## [EXERCISE DIRECTIONS]
Convert the listing, from its first line through the line containing "click(701, 266)" inclusive, into a Markdown table with the columns Row and Line, numbering each non-blank line in order and skipping blank ones. Leave the pictures out of the table.

## [SUPPLIED DATA]
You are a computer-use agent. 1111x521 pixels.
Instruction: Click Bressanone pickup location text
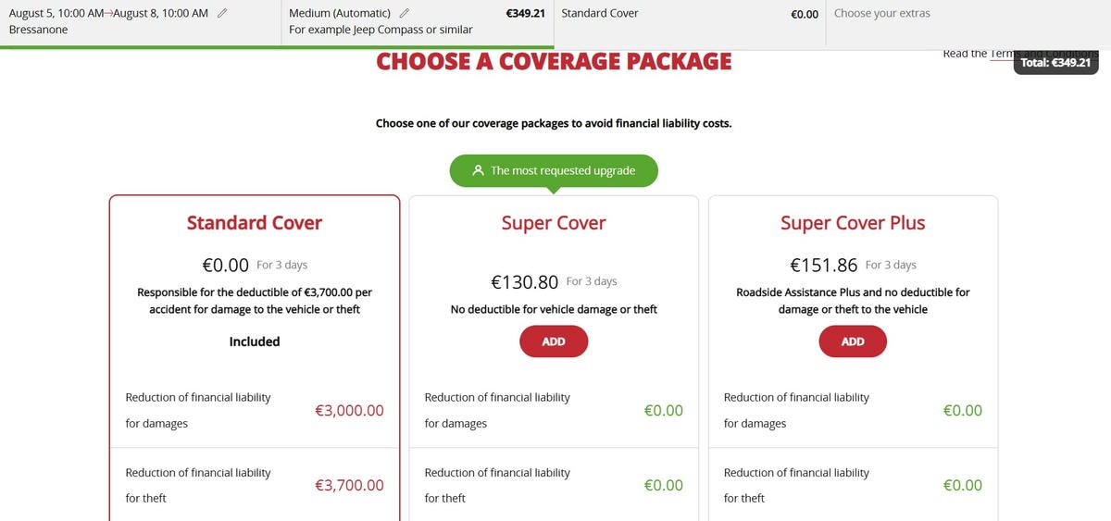(x=38, y=30)
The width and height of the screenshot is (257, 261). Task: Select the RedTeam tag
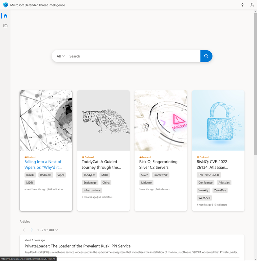pyautogui.click(x=46, y=175)
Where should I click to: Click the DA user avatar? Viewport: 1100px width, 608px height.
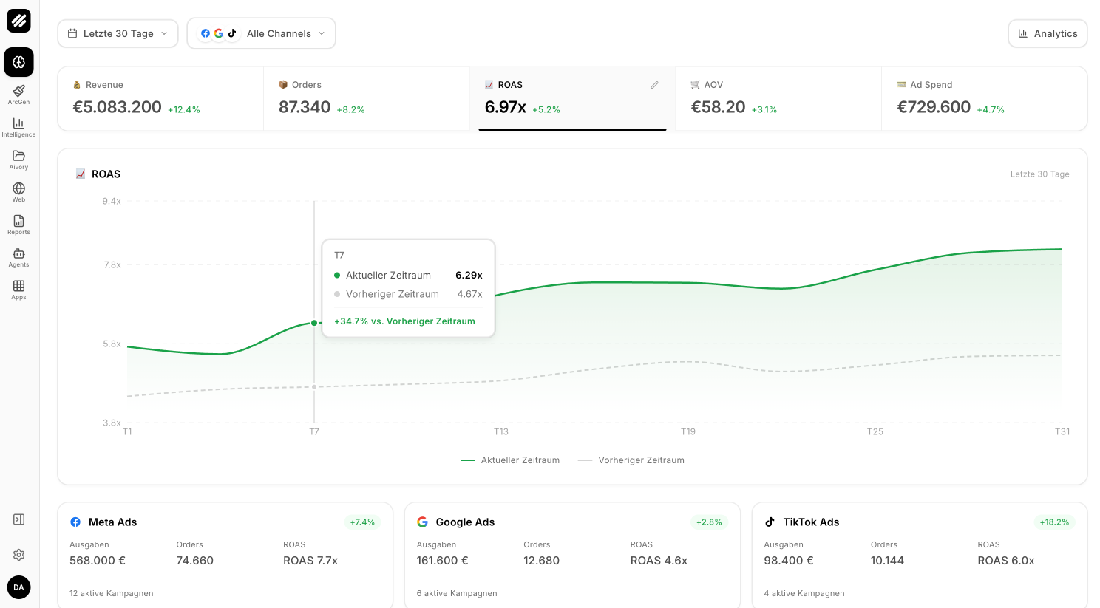click(x=18, y=587)
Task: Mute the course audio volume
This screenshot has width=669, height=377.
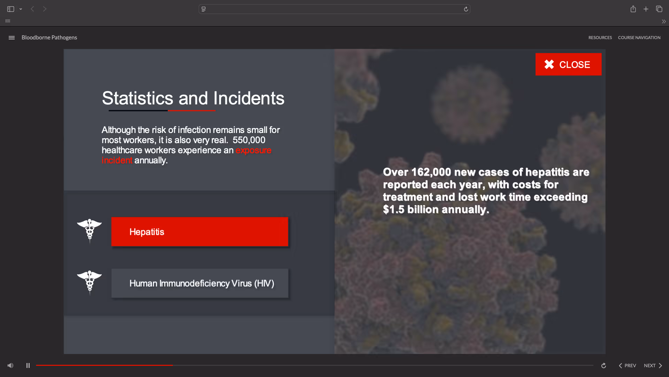Action: point(10,365)
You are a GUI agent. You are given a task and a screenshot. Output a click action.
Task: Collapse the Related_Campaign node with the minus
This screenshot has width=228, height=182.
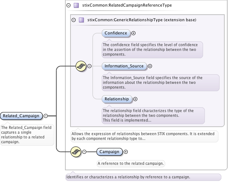tap(46, 116)
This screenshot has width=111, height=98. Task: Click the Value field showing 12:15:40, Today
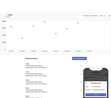(96, 87)
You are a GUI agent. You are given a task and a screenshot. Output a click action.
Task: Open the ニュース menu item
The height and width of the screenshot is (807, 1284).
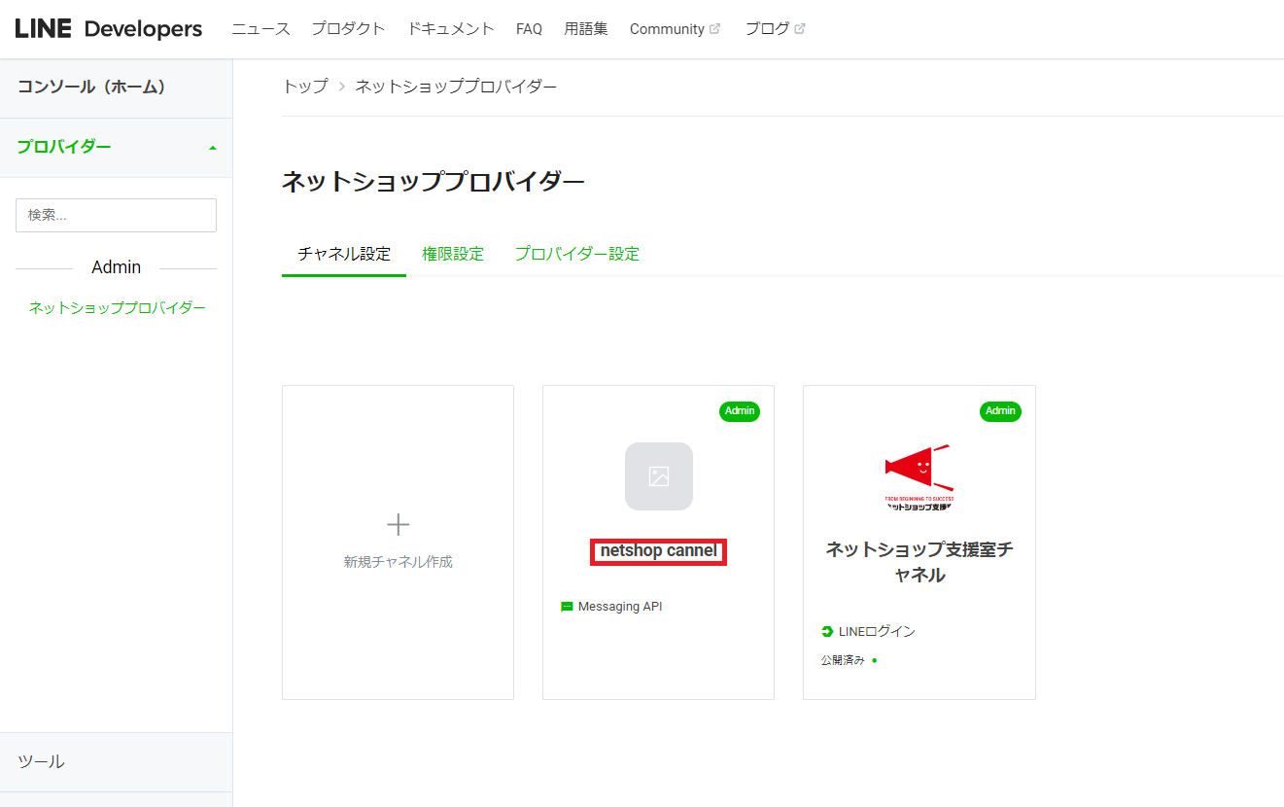tap(260, 29)
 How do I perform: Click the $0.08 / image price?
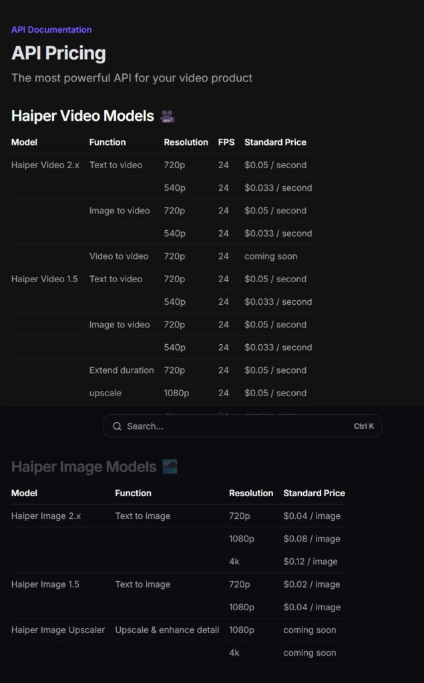(312, 539)
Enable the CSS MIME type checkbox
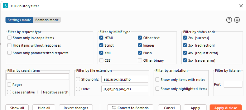Screen dimensions: 246x110 pyautogui.click(x=101, y=60)
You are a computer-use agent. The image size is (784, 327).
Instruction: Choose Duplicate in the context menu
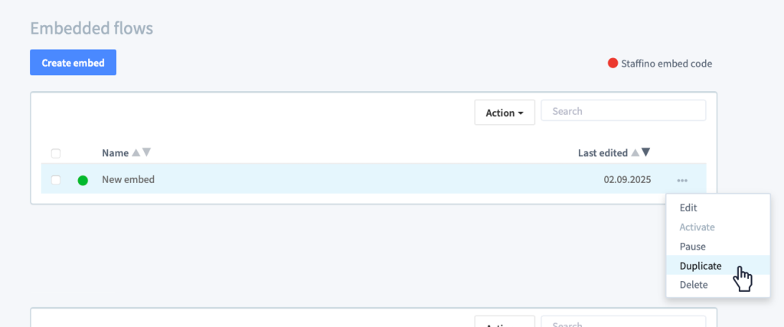click(701, 266)
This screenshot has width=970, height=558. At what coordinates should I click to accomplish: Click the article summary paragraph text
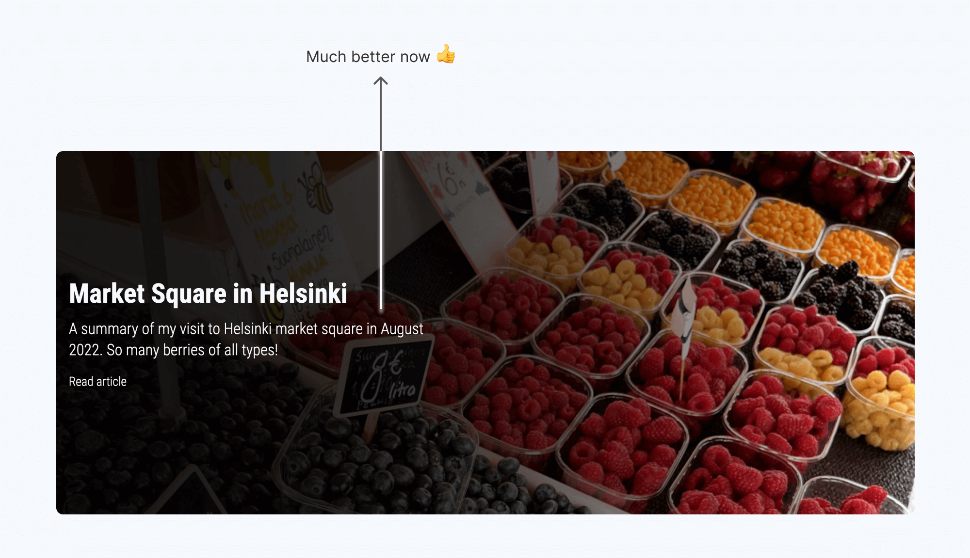[245, 339]
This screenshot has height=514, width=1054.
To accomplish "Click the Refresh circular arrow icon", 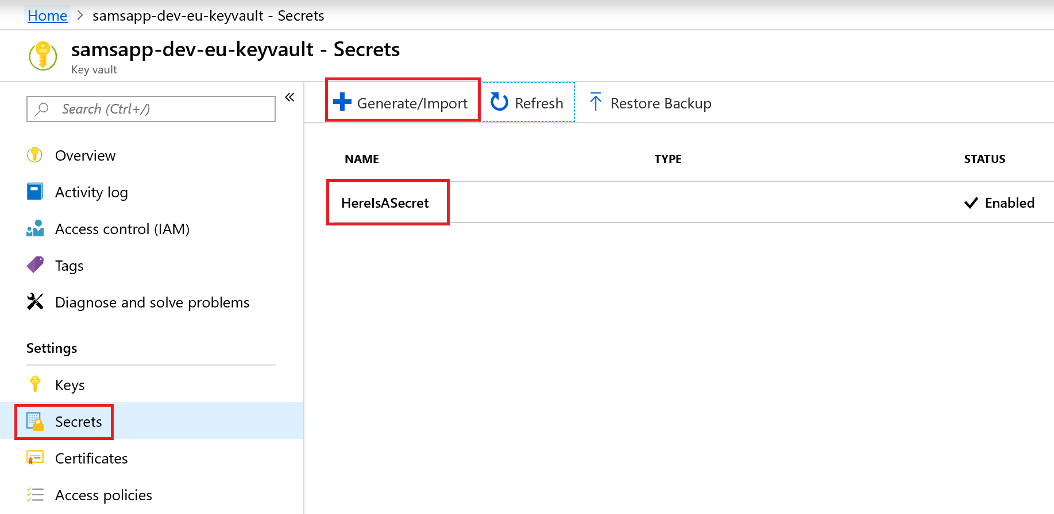I will (x=499, y=103).
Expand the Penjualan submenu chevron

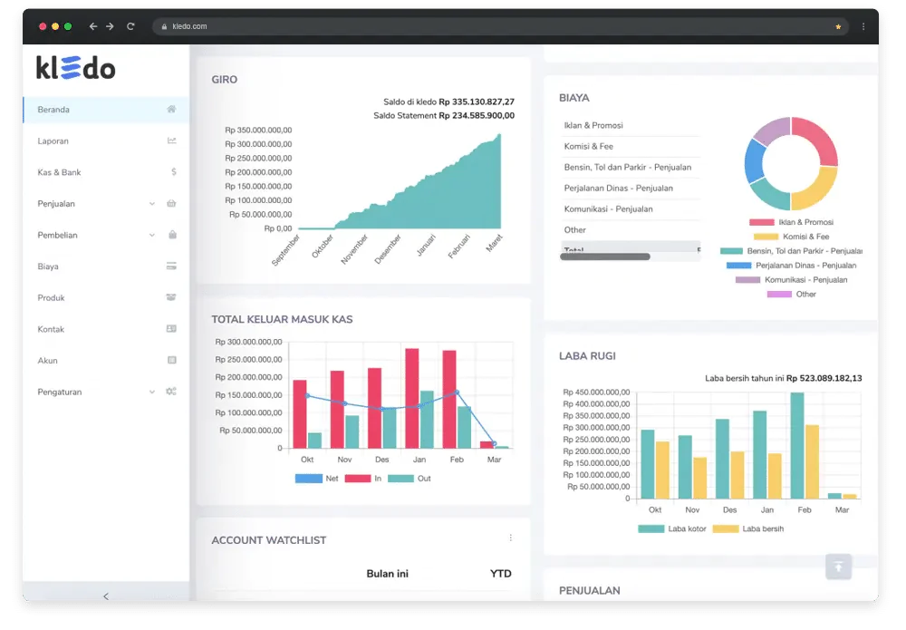pyautogui.click(x=151, y=204)
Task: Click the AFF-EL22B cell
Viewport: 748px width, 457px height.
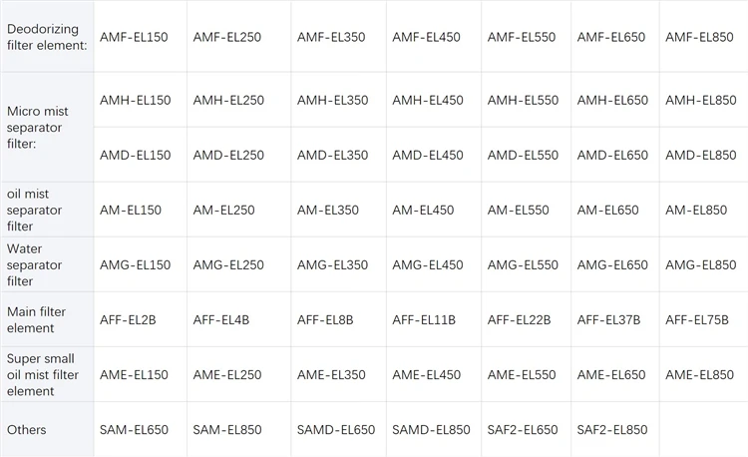Action: click(520, 319)
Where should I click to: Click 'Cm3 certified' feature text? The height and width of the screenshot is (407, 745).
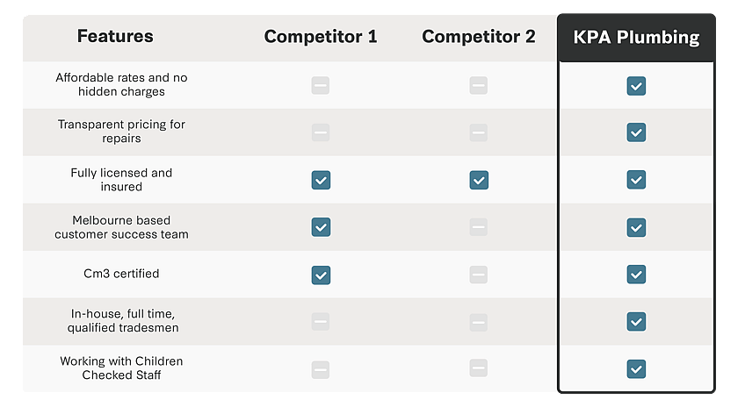[121, 274]
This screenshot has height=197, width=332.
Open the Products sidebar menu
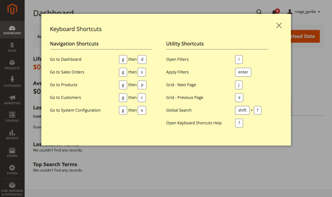pyautogui.click(x=12, y=64)

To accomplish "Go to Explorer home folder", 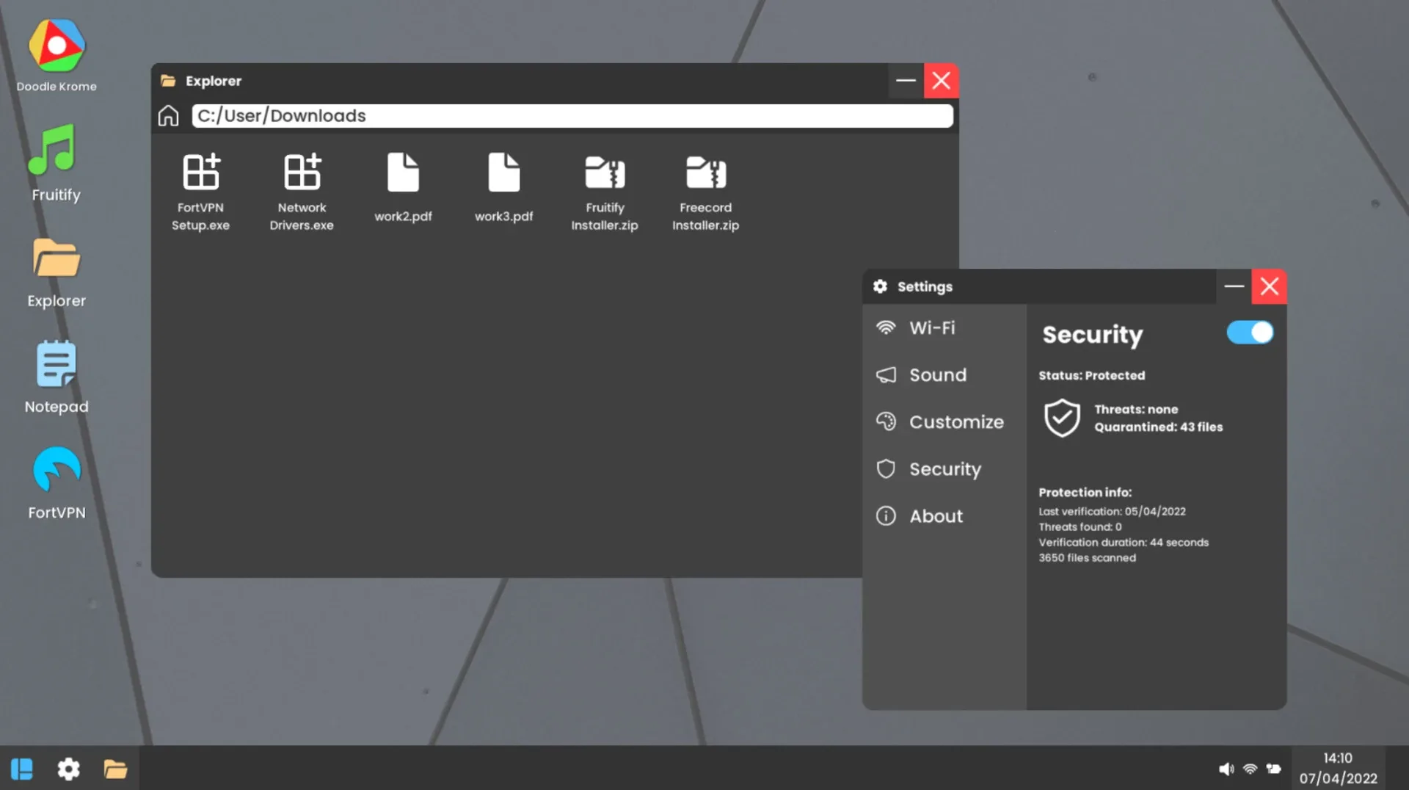I will point(168,116).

## [RESULT FOR THIS TASK]
| Row | Line |
|---|---|
| 1 | You are a computer-use agent. 1111x521 pixels. |
| 2 | Instruction: Click Bressanone pickup location text |
| 3 | (x=38, y=30) |
| 4 | The width and height of the screenshot is (257, 261). Task: Select the RedTeam tag |
| 5 | pyautogui.click(x=46, y=175) |
| 6 | Where should I click to: Click the DA user avatar? Viewport: 1100px width, 608px height. |
| 7 | click(x=18, y=587) |
| 8 | Task: Mute the course audio volume |
| 9 | This screenshot has width=669, height=377. |
| 10 | Action: point(10,365) |
| 11 | You are a GUI agent. You are given a task and a screenshot. Output a click action. |
| 12 | Task: Collapse the Related_Campaign node with the minus |
| 13 | This screenshot has width=228, height=182. |
| 14 | tap(46, 116) |
| 15 | This screenshot has width=111, height=98. Task: Click the Value field showing 12:15:40, Today |
| 16 | (96, 87) |
| 17 | You are a GUI agent. You are given a task and a screenshot. Output a click action. |
| 18 | Task: Open the ニュース menu item |
| 19 | The height and width of the screenshot is (807, 1284). |
| 20 | tap(260, 29) |
| 21 |  How do I perform: Click the $0.08 / image price? |
| 22 | (312, 539) |
| 23 | Enable the CSS MIME type checkbox |
| 24 | Screen dimensions: 246x110 pyautogui.click(x=101, y=60) |
| 25 | You are a computer-use agent. The image size is (784, 327). |
| 26 | Instruction: Choose Duplicate in the context menu |
| 27 | click(701, 266) |